The California Department of Fish and Wildlife (CDFW) calls him "a remarkably old cat in the wild," and expressed concerns that he may be exhibiting signs of distress, citing sightings and recordings of him getting close to human dwellings. P-22 is also blamed for two recent attacks on leashed chihuahuas, killing one in Hollywood Hills in November and injuring another earlier this month.
"This is an unprecedented situation in which a mountain lion has continued to survive in such an urban setting," the CDFW said. "As P-22 has aged, however, the challenges associated with living on an island of habitat seem to be increasing and scientists are noting a recent change in his behavior. This underscores the consequences of a lack of habitat connectivity for mountain lions and all wildlife."
The two agencies — state and federal — announced on Thursday that they would team up to catch P-22 and bring him in for a health evaluation. By Monday, they had successfully captured him in a resident's backyard.
P-22 is stable, but his future is uncertain
On Sunday night, authorities received an anonymous report indicating that P-22 may have been struck by a vehicle. They found him the next day in a neighborhood south of his home base and tracked him down using the GPS signal from his collar, the agencies said in a joint release.
Resident Sarah Picchi was working from home when a wildlife officer rang her doorbell Monday morning to inform her "there's a lion in your backyard," as she told the Washington Post.
She and her husband watched from the window as a group of officers cautiously approached the animal in the bushes, subdued him with a tranquilizer gun, checked his teeth and temperature, carried him via tarp into a container and drove away, all in roughly 40 minutes.
Picchi told the New York Times that her neighbors had been watching the sightings and were concerned about P-22, whom she described as a kindred "kind of an Angeleno himself."

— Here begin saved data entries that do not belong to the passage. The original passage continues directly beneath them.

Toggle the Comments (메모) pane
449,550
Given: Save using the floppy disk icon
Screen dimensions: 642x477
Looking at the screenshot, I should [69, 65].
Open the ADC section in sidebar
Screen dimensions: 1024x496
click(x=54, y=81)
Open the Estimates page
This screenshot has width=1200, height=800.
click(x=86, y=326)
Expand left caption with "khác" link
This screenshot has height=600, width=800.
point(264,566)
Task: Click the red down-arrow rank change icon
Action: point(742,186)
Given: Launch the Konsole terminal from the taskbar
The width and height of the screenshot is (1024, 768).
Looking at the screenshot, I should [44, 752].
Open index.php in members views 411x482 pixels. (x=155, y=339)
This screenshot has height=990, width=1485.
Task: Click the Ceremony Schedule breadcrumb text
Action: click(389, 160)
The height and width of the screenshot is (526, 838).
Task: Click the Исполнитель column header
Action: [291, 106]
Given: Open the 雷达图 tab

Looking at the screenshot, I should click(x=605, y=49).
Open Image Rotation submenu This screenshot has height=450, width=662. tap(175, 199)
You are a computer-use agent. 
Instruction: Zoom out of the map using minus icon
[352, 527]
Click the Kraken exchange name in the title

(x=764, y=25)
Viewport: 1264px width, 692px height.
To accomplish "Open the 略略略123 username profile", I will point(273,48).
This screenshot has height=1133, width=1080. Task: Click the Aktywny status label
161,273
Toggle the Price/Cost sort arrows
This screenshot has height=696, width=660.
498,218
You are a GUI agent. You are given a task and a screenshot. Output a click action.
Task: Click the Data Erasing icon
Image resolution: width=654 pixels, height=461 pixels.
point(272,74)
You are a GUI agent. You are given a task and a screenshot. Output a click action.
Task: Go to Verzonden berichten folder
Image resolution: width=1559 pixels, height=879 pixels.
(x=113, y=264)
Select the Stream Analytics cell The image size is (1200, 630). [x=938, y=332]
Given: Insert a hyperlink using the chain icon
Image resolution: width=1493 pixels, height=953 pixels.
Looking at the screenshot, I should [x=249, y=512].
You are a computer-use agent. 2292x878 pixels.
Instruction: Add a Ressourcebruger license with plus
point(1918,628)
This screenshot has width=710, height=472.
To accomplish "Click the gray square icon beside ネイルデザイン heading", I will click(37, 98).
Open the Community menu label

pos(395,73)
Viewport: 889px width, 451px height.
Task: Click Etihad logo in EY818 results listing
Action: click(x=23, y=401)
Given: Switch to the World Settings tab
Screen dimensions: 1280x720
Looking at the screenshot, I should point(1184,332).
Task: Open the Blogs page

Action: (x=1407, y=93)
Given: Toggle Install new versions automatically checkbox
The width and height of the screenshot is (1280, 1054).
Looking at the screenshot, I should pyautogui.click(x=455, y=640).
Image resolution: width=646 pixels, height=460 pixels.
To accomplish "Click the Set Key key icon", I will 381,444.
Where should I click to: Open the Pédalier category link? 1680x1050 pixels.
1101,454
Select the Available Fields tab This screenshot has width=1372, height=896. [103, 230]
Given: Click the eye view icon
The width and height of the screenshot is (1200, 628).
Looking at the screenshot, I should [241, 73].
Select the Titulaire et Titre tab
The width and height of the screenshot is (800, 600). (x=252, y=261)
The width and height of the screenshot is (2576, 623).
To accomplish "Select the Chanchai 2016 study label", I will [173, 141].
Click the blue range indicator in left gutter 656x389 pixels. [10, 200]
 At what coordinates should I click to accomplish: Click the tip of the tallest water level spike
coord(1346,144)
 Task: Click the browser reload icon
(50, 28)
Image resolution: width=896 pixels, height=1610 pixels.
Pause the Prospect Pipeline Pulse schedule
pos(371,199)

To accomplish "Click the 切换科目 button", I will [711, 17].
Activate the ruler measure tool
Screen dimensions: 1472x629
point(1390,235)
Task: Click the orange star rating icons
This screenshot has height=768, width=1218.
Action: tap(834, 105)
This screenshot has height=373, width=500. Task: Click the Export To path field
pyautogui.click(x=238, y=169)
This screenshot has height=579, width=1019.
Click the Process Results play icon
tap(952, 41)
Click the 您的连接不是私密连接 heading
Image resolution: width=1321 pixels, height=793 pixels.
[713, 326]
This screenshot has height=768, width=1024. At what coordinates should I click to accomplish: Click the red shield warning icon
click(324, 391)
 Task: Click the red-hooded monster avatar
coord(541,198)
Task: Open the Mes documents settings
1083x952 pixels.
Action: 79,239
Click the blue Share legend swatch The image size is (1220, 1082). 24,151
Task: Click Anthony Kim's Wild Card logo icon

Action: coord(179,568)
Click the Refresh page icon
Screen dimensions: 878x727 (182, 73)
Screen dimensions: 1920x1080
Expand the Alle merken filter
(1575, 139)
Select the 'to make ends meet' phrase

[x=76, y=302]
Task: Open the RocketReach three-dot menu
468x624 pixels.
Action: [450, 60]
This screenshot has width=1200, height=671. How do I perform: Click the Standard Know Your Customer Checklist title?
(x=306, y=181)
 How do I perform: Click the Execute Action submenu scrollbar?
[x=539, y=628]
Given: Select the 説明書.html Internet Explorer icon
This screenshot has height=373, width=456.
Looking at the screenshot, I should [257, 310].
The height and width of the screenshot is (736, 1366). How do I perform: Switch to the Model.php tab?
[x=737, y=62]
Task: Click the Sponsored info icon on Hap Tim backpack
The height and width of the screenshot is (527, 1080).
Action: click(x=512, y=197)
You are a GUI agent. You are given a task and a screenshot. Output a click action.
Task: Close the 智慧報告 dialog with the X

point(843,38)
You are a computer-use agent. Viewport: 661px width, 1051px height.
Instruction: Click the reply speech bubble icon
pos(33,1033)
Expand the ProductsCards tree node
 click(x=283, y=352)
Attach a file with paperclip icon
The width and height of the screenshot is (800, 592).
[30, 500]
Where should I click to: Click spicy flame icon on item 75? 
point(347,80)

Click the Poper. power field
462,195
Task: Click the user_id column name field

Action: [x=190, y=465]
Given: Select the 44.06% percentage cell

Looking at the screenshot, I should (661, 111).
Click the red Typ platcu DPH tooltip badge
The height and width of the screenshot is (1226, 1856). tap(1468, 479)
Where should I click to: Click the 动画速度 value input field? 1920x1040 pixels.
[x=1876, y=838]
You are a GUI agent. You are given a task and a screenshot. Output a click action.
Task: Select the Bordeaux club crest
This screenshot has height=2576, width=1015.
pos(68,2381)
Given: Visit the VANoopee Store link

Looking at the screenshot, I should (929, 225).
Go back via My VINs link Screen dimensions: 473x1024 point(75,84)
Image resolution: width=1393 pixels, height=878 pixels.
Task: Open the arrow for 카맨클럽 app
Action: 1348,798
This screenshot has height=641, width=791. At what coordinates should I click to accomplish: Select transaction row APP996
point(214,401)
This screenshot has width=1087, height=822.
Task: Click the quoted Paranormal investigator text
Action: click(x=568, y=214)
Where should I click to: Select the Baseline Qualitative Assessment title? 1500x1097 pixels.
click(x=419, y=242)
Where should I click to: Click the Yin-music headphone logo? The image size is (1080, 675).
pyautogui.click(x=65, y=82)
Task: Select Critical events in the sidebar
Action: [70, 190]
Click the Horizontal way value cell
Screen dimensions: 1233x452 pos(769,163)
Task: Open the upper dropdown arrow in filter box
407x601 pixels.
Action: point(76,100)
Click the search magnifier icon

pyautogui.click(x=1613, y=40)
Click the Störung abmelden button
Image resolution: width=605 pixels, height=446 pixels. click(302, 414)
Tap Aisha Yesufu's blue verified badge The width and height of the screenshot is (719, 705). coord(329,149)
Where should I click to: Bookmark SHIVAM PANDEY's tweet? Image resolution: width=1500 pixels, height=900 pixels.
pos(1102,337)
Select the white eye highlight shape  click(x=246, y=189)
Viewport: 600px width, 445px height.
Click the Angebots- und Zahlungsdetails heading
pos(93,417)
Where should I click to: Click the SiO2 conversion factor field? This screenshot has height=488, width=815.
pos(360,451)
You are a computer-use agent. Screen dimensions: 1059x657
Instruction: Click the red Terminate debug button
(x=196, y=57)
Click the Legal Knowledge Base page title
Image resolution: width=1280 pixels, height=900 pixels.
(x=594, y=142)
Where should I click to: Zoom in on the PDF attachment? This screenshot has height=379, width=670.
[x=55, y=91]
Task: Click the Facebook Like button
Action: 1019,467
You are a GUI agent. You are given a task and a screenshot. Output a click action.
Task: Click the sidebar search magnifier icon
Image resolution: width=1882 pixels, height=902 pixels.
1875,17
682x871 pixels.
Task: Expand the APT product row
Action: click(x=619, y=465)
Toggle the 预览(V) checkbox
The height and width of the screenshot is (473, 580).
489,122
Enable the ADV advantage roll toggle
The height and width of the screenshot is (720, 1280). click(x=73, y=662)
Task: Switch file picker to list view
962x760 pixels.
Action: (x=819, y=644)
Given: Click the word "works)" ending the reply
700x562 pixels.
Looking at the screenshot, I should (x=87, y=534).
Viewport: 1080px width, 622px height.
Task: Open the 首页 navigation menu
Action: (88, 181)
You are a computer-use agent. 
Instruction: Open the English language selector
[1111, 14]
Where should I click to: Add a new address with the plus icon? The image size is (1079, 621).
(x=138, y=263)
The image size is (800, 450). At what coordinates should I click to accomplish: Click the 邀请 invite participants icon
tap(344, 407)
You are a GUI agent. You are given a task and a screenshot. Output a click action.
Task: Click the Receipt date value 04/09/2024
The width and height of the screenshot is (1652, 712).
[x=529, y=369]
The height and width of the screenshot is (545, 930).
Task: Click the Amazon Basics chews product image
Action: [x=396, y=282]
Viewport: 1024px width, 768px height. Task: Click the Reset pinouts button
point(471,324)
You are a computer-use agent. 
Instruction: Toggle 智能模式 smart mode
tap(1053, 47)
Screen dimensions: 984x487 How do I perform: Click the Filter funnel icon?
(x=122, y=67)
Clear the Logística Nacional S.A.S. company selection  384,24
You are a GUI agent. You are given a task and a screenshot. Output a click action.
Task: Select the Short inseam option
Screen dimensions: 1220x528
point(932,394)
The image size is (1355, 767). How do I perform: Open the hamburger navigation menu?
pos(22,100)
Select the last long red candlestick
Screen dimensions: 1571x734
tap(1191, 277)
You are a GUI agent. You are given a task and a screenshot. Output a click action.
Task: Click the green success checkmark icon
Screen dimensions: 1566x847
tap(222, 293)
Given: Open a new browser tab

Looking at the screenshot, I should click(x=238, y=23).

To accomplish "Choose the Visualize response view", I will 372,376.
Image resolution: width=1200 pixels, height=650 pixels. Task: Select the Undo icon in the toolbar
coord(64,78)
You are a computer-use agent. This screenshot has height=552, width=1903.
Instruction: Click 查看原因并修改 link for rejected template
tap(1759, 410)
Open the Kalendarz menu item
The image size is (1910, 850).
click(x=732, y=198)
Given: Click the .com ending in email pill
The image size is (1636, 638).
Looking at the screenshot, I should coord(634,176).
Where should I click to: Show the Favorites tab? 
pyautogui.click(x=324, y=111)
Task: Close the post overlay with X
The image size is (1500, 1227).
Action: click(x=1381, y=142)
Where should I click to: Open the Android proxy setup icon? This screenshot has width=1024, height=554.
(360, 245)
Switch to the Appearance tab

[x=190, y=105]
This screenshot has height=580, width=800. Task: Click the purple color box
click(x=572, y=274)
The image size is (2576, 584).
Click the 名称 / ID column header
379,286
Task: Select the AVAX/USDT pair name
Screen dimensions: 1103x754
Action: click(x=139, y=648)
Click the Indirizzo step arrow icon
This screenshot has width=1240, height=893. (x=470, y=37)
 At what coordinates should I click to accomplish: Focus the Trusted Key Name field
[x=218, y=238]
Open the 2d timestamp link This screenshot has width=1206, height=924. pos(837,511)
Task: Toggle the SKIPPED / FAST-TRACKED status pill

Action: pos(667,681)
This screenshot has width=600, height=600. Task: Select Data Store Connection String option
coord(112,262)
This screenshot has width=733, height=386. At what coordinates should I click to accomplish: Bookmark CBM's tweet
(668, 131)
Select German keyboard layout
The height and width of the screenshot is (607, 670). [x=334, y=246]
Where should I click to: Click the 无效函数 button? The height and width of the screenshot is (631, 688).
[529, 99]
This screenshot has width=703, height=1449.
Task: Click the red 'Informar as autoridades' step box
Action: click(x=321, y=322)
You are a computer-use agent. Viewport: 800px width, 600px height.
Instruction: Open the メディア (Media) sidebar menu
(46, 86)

"They feel a lot of empathy for him because he's kind of on his own," she said, referring to city residents.
P-22 is the only mountain lion known to have crossed the freeways, but one of many that National Park Service scientists are studying in the Santa Monica Mountains and surrounding area (and that number is growing, with officials announcing last week that one of the mountain lions they're tracking gave birth to four healthy kittens in July).
Beth Pratt, the California executive director for the National Wildlife Federation, tweeted that she cried "tears of relief" when she heard P-22 had been safely captured, emphasizing that he was brought in "quickly and humanely."
She said the cause of P-22's sudden change is not known, acknowledging the people and pets that his "distress has impacted" and thanking the community for their support during this challenging time.
"P-22 means so much to so many," she added. "There is a team dedicated to his safe keeping and making sure he has the best care and options for this next phase of his journey."
The wildlife agencies said they had transported him to a wild animal care facility for a full health evaluation, where an initial assessment found him to be in stable condition. He is undergoing additional veterinary evaluation, and the agencies say they are working to find "the most humane option" for both the lion and his community.
"CDFW veterinarians and NPS biologists will determine the best next steps for the animal while also prioritizing the safety of the surrounding communities," they said. "CDFW and NPS have already been in contact with leading institutions for animal care and rehabilitation centers."
They noted "how many people are concerned about mountain lions, their conservation and P-22 in particular," and promised to provide more updates as they have them.